= Terug tot Ina Damman =

Novel of Simon Vestdijk

Terug tot Ina Damman ("Return to Ina Damman", 1934) is a novel by Dutch author Simon Vestdijk. First published in 1934, it is one of Vestdijk's most popular novels. It is the third installment in the Anton Wachter cycle, a series of eight novels whose protagonist is Anton Wachter, the author's alter ego. His entire existence as an artist, Vestdijk later wrote Theun de Vries, originates in his "Ina Damman experience".

==Content==
Terug tot Ina Damman describes Wachter's first three years at the Hogere Burgerschool and his infatuation with a girl, Ina Damman. The boy, whose father has just died, lives in the town of Lahringen, based on Vestdijk's hometown Harlingen. The novel originates from Alleen tussen vier vrouwen ("Alone between four women"), Vestdijk's voluminous debut novel which was rejected by publishers; it covered the early part of Wachter's life including the Ina Damman episode. The titular character is based on a girl called Lies Koning, Vestdijk's schoolmate at the HBS in Harlingen and his unrequited love. The "four women" of his debut are considered representative of four erotic objects: the mother, the idealized dream woman, the flesh-and-blood lover, and the object of lust. Lies Koning, who rejected Vestdijk when he was fourteen, represents the second type.

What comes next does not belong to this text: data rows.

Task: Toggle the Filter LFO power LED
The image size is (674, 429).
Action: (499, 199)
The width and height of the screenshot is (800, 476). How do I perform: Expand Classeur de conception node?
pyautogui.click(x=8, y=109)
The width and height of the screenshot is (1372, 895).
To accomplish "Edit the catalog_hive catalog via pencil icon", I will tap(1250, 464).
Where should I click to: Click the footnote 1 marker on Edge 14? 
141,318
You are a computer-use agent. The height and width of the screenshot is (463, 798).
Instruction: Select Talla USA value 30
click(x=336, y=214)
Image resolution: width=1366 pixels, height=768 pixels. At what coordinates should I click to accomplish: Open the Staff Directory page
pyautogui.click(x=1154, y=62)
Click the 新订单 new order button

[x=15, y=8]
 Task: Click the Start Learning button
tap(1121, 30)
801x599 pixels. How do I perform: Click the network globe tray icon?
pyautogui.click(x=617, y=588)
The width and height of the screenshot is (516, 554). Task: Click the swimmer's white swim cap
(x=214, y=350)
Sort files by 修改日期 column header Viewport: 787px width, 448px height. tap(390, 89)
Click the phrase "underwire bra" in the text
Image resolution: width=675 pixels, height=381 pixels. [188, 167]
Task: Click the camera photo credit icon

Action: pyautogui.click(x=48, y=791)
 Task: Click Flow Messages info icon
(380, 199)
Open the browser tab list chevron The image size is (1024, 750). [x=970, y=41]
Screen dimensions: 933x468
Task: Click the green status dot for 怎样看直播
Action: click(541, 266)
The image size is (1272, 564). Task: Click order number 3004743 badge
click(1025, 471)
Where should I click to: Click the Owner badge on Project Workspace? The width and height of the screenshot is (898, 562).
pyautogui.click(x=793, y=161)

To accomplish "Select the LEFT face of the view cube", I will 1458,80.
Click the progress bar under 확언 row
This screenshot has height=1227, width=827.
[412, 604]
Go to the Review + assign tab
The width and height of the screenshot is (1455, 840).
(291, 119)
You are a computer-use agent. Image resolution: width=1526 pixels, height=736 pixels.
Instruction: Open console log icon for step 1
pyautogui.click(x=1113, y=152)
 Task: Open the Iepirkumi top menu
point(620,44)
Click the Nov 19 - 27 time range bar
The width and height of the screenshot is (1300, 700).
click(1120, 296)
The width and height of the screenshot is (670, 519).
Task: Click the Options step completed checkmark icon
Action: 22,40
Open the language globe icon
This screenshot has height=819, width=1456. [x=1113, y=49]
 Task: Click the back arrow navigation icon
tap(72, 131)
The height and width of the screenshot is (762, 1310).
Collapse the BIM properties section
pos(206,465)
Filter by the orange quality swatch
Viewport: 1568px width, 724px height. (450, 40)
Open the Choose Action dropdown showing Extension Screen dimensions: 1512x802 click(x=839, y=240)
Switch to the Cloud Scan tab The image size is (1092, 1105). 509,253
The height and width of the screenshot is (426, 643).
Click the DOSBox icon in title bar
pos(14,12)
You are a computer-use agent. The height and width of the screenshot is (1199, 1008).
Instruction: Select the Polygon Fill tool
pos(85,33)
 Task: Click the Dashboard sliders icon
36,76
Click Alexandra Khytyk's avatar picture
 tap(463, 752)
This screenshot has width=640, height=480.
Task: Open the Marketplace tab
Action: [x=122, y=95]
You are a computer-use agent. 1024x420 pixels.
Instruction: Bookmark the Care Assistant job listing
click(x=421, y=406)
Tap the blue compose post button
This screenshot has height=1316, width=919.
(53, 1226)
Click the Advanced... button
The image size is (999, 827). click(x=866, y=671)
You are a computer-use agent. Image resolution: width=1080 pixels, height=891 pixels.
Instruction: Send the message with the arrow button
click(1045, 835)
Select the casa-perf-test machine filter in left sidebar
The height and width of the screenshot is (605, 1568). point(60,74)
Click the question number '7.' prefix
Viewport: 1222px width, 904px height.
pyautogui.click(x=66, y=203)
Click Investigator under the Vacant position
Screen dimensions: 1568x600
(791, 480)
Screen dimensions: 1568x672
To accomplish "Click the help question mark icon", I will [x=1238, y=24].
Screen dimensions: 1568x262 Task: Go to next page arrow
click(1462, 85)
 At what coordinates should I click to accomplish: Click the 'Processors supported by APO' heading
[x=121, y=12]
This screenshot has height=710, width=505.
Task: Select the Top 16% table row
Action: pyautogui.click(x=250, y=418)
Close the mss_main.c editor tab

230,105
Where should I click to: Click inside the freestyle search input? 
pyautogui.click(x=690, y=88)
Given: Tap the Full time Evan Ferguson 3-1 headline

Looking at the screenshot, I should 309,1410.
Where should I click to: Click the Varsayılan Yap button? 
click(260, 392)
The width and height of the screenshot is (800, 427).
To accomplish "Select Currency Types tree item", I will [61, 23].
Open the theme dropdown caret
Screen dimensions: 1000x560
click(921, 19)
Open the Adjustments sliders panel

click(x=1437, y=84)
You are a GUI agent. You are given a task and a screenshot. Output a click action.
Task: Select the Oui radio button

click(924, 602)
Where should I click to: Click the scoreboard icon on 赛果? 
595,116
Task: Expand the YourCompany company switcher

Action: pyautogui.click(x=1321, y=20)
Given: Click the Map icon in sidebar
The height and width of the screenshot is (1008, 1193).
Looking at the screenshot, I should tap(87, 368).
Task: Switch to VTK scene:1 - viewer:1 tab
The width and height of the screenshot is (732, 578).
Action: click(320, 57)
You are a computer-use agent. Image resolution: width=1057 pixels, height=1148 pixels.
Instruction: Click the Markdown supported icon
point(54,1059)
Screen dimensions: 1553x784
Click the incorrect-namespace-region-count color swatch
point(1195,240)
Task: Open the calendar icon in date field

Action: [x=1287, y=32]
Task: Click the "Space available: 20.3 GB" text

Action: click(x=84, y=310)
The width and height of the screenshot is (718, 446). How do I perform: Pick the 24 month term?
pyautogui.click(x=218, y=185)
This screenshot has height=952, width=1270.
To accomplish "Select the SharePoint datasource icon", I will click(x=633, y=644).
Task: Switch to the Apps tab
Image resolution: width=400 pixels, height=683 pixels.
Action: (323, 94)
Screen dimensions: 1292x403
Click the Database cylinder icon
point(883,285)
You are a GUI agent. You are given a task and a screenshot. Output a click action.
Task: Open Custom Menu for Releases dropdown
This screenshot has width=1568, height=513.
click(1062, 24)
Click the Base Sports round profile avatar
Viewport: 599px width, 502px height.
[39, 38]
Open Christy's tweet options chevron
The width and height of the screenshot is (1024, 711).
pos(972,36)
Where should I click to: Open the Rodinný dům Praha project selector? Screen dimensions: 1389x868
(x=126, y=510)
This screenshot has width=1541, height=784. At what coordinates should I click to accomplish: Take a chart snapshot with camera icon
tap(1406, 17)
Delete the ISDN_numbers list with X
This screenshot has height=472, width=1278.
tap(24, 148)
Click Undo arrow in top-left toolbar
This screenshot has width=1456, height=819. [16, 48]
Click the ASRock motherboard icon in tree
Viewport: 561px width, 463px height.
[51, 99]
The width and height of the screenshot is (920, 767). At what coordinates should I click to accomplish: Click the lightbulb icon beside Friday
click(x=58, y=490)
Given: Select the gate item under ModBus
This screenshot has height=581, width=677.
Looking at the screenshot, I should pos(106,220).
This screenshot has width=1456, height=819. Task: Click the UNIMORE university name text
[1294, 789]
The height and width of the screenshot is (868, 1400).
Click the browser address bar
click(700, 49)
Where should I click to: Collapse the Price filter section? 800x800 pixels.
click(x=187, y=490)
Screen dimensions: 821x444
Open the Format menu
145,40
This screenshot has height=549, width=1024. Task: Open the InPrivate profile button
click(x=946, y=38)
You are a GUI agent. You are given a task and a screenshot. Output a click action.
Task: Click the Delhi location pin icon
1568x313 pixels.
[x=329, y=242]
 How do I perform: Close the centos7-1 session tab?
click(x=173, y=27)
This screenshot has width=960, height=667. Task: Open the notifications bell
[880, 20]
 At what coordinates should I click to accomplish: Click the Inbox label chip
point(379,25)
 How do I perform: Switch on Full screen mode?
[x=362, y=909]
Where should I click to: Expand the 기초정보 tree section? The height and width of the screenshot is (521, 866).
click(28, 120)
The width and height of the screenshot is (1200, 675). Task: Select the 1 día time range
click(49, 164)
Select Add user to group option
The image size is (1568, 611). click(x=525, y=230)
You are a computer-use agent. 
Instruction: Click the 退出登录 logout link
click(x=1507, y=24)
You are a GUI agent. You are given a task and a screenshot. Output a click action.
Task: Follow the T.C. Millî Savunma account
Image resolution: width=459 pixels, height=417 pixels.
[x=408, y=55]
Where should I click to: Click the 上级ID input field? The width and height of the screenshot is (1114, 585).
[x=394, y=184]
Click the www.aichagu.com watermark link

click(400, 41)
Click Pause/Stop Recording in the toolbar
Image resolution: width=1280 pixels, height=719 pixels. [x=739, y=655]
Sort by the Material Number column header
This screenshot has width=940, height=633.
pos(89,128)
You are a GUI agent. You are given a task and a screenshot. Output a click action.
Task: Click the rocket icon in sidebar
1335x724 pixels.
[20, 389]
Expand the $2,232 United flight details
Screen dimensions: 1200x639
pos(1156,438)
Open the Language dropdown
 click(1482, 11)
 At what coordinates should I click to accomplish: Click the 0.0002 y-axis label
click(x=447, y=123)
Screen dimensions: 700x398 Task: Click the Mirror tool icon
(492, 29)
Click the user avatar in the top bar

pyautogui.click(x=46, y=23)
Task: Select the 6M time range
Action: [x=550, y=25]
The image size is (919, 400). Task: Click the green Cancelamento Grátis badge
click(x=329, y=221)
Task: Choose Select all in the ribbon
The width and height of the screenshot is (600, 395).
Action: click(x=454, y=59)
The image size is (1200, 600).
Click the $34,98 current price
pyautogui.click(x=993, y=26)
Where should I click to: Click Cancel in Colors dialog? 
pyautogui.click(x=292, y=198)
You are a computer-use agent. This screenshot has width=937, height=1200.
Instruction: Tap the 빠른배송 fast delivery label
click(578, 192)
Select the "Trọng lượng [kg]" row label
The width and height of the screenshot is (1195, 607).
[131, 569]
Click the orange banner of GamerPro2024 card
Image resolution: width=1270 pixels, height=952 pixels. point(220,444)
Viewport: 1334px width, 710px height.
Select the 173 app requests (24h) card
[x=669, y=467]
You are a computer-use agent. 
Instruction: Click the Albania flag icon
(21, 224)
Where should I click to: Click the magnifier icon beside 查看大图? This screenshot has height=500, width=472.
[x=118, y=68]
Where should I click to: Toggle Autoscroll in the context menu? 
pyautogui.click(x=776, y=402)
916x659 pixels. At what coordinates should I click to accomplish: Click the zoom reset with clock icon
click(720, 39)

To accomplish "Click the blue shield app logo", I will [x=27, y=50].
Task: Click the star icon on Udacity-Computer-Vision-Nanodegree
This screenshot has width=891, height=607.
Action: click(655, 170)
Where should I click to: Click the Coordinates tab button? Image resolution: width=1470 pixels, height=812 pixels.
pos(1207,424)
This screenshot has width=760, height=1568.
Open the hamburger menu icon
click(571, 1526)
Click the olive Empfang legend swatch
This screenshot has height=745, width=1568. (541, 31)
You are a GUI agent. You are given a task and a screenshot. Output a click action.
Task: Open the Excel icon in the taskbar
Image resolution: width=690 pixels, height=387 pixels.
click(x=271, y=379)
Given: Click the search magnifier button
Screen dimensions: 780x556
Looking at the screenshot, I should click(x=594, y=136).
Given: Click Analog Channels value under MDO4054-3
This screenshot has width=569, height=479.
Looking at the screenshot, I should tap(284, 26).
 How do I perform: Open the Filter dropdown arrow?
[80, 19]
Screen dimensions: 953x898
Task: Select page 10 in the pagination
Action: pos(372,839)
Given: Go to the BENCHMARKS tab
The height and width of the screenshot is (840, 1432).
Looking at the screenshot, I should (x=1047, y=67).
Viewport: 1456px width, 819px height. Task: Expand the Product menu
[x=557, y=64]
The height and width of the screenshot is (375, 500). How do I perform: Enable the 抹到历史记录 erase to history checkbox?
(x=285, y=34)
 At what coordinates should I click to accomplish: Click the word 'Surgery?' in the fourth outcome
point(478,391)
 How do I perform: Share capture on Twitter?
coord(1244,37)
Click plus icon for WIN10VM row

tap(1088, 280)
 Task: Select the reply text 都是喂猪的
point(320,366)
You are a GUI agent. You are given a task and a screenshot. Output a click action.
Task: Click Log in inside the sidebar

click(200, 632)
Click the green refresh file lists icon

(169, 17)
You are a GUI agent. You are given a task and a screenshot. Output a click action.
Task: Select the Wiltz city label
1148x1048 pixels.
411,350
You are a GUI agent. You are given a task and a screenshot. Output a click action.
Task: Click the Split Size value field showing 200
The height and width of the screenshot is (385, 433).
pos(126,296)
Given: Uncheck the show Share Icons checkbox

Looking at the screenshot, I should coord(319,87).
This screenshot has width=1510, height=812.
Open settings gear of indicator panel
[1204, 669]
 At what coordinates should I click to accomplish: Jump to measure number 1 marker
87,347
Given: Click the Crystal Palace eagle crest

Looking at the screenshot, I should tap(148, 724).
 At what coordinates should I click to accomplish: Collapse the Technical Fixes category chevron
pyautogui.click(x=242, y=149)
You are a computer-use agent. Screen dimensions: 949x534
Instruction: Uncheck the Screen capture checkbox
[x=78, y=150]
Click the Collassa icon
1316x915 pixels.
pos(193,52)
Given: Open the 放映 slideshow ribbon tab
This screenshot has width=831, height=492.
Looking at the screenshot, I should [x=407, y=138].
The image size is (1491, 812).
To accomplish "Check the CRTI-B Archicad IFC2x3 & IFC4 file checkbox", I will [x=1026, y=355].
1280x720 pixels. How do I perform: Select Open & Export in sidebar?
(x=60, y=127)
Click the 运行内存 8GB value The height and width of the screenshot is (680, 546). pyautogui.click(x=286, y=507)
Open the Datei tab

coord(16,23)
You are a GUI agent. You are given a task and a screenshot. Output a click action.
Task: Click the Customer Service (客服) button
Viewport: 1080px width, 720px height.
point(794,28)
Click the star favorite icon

The novel consists of three parts: "Het woord" ("The word"), "Ina Damman", and "De overwinning" ("The victory"). The "word" of the first part is "vent" ("man", colloquially), Wachter's father's nickname for his son; the schoolchildren, prompted by the school bully, start calling Wachter "vent", singling him out and alienating him. He only learns to ignore them in the second year when he imagines himself in love with Ina Damman, whose real name is Antonia, and thus is a projection of the protagonist: "she embodies the ideal image he has of himself, the suspicion of his possibilities". One schoolyear long he walks her to the train station, carries her bag, exchanges a few words with her, until she dumps him. Wachter shifts his erotic desire to a domestic servant called Janke (a type of Else Böhler, who figures in a later Vestdijk novel). "The victory" delves into Wachter's idealization of one of the teachers, Greve; a fight with a schoolboy which he wins; and the ensuing success with formerly unattainable girls. This victory leads him back to himself—back to Ina Damman—which in turn allows him to remain grounded while accepting his sensitivity and his budding artistry.

==Legacy==
The "classic novel" ranks #40 in the Canon of Dutch Literature (Vestdijk occupying #15 among authors). Maarten 't Hart's bestselling novel Een vlucht regenwulpen is considered a "modernized version" of Terug tot Ina Damman. In a lengthy review of Vestdijk's Else Böhler, Duitsch Dienstmeisje (1935), Menno ter Braak argued that the later novel is a sort of polar opposite of the earlier: "Anton Wachter, the schoolboy in his boy's world, in which the reality of the imagination can still conquer touch with life itself, has grown up in the new novel and is called Mr. Johan Roodenhuis; Ina Damman, the far-removed, platonic one has come frighteningly close and is called Else Böhler, German servant girl".

In the 1950s and 1960s, Terug tot Ina Damman was one of the Vestdijk novels found on the reading list of every high school student in the Netherlands. Since then Vestdijk's popularity, and that of Ina Damman, has plummeted.